[Collected data]
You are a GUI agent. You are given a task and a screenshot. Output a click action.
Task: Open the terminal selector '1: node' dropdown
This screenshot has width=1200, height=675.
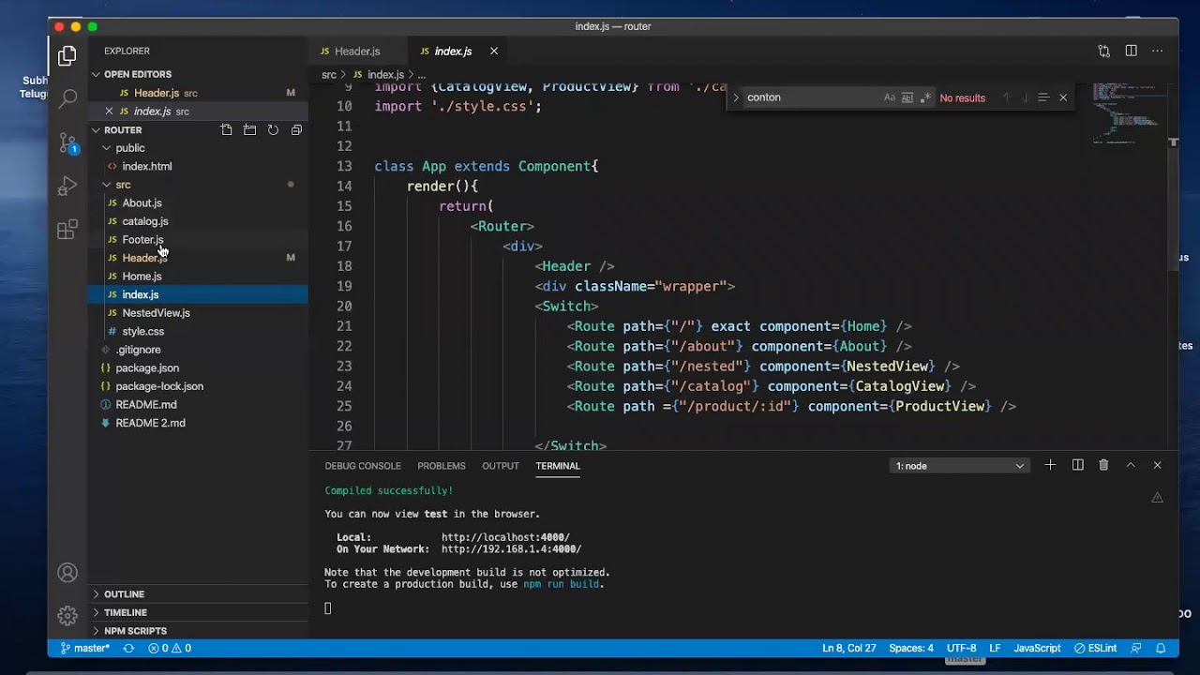click(959, 466)
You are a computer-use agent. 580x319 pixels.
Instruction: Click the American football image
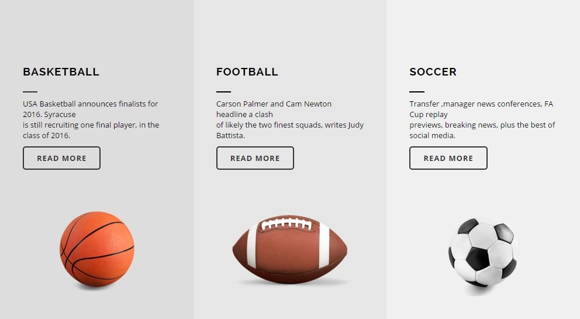point(290,249)
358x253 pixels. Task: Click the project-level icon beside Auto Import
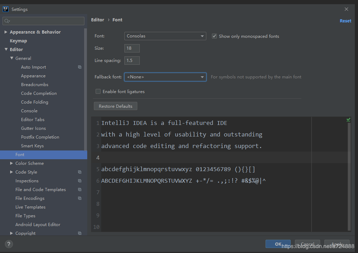coord(80,67)
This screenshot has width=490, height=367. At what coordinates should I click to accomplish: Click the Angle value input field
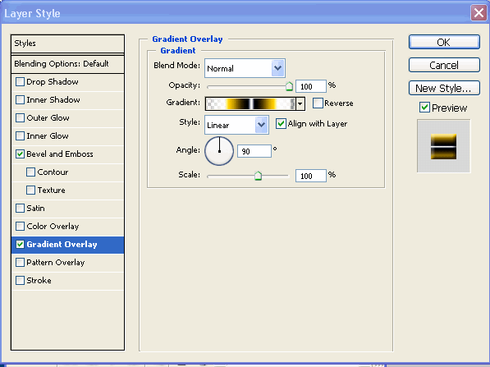click(254, 151)
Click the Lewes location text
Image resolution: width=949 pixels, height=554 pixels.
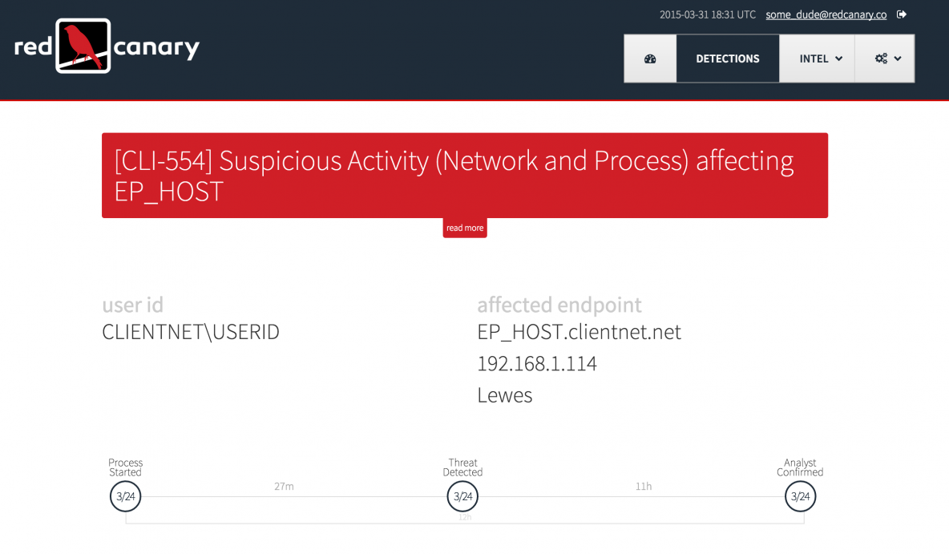(505, 395)
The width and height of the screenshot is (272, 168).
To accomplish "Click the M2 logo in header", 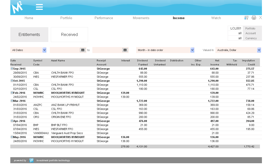I will point(17,8).
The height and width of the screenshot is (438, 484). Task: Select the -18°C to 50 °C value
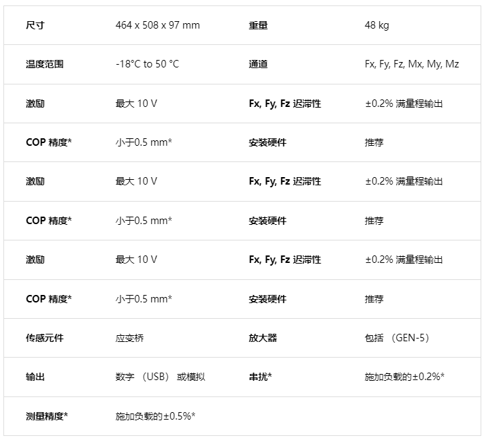point(148,64)
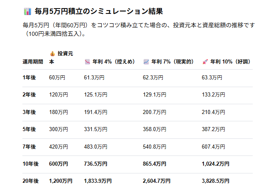The width and height of the screenshot is (280, 195).
Task: Click the 年利 10%（好調）column header text
Action: tap(231, 62)
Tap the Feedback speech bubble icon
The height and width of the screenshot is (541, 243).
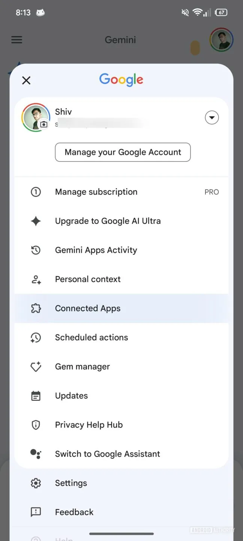click(36, 512)
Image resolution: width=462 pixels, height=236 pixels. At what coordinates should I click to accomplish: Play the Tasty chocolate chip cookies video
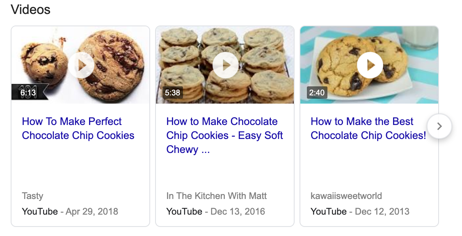[81, 65]
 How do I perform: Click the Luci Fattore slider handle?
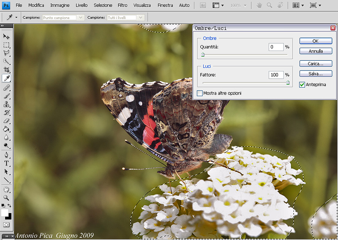288,83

TASK TO COMPLETE: Check each line in the records for the word "agent" and say how many have it, with nothing else.

REPLY TO THE TASK: 2